Search the records for lines that contain the word "DOWNLOAD". Copy them all.

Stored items
····················

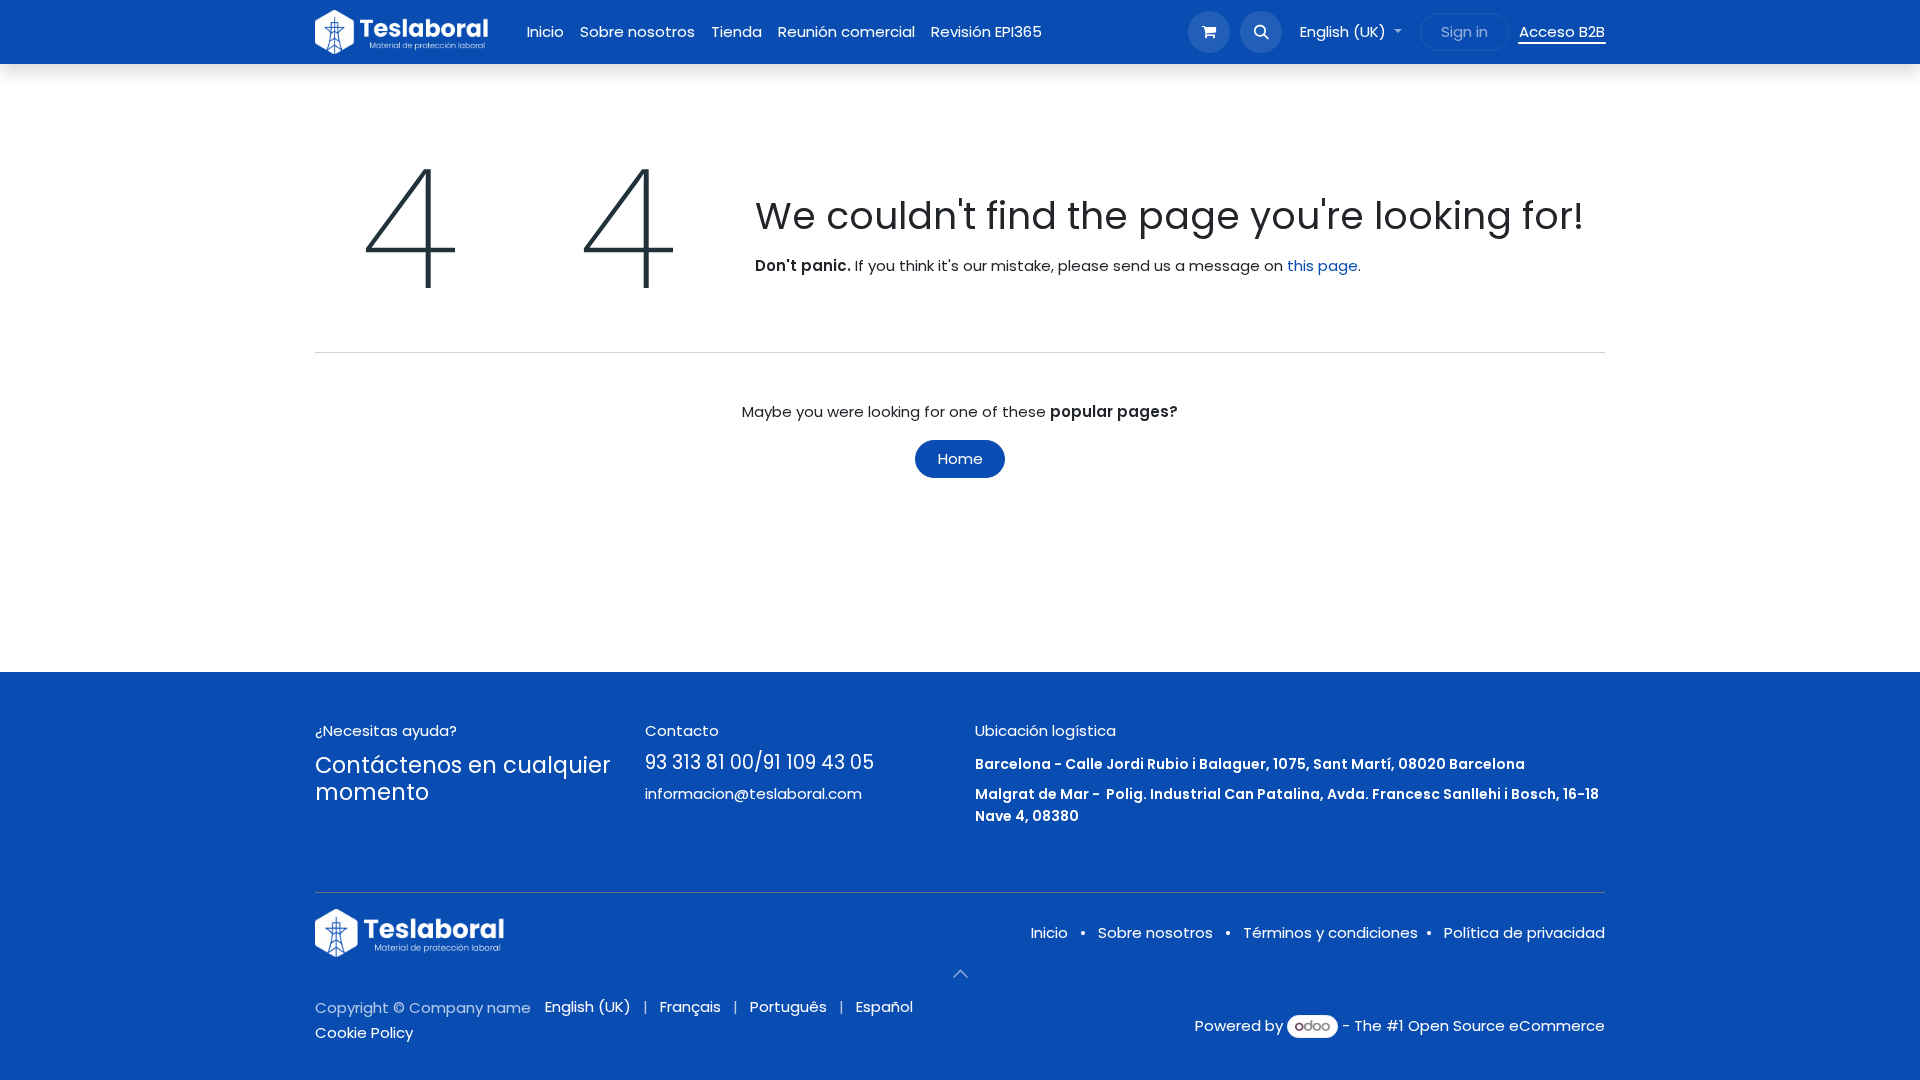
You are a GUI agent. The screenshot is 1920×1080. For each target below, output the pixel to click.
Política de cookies (1020, 1048)
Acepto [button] (1566, 1048)
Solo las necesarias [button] (1450, 1048)
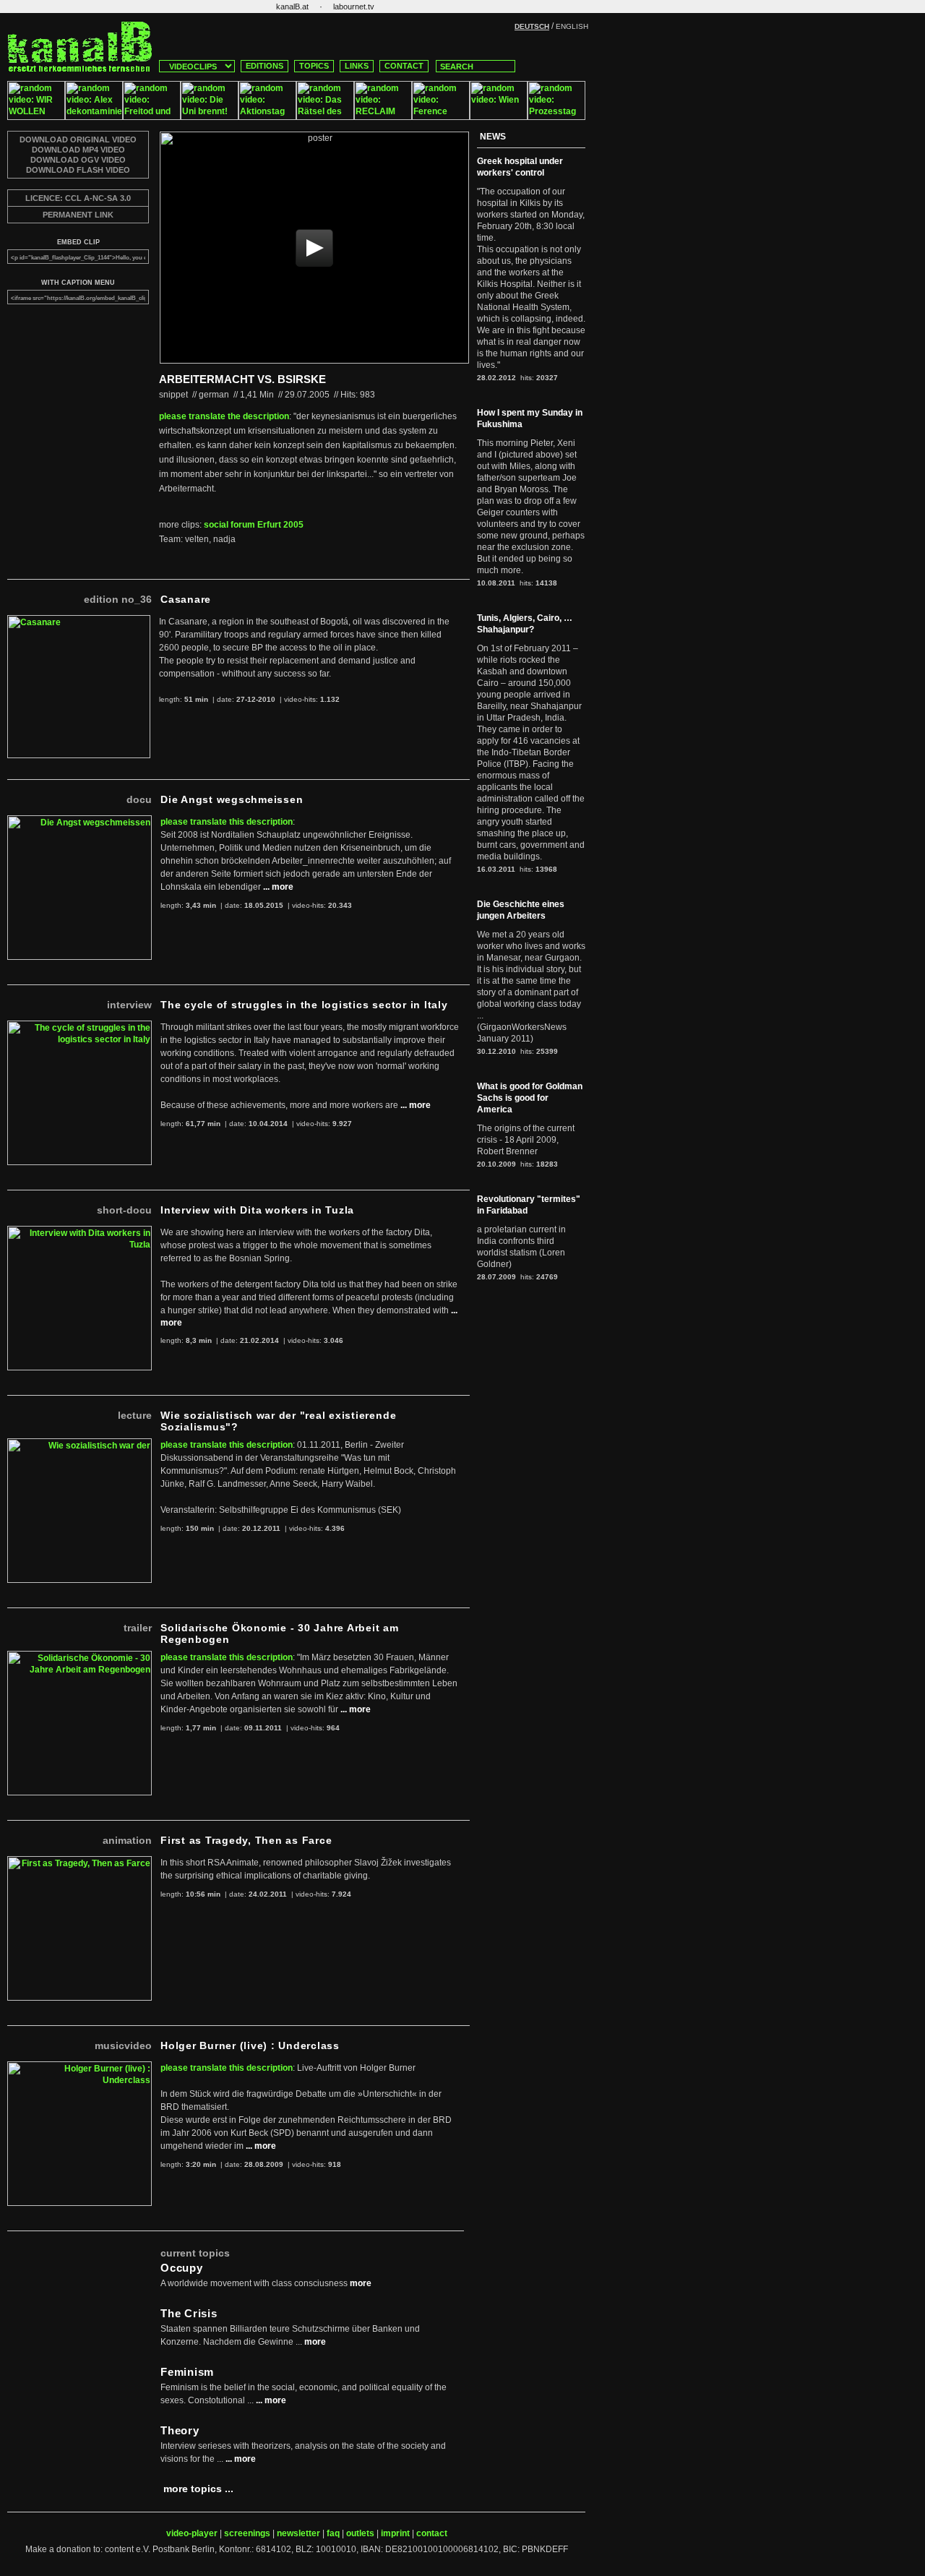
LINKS (357, 65)
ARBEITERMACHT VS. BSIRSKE (242, 379)
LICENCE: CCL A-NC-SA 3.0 (78, 198)
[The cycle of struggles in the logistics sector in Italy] (79, 1026)
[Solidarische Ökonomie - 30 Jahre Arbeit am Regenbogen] (79, 1657)
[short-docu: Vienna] (499, 117)
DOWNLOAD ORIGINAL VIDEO (78, 139)
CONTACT (403, 65)
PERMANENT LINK (78, 214)
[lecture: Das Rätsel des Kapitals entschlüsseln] (325, 117)
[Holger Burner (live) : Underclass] (79, 2067)
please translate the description (224, 416)
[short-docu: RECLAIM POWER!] (383, 117)
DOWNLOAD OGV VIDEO (78, 159)
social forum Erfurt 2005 (254, 525)
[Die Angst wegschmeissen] (79, 821)
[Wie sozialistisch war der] (79, 1444)
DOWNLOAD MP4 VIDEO (78, 149)
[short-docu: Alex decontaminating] (94, 117)
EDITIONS (264, 65)
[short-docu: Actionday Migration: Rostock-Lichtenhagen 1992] (267, 117)
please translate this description (226, 822)
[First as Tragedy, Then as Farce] (79, 1862)
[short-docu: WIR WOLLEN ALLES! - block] (36, 117)
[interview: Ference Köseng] (441, 117)
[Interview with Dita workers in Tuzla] (79, 1232)
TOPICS (314, 65)
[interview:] (152, 117)
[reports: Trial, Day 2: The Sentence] (556, 117)
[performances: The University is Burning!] (209, 117)
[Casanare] (78, 621)
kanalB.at (292, 6)
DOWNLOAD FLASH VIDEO (78, 170)
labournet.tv (353, 6)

····················

Task answer:
DOWNLOAD ORIGINAL VIDEO (78, 139)
DOWNLOAD OGV VIDEO (78, 159)
DOWNLOAD MP4 VIDEO (78, 149)
DOWNLOAD FLASH VIDEO (78, 170)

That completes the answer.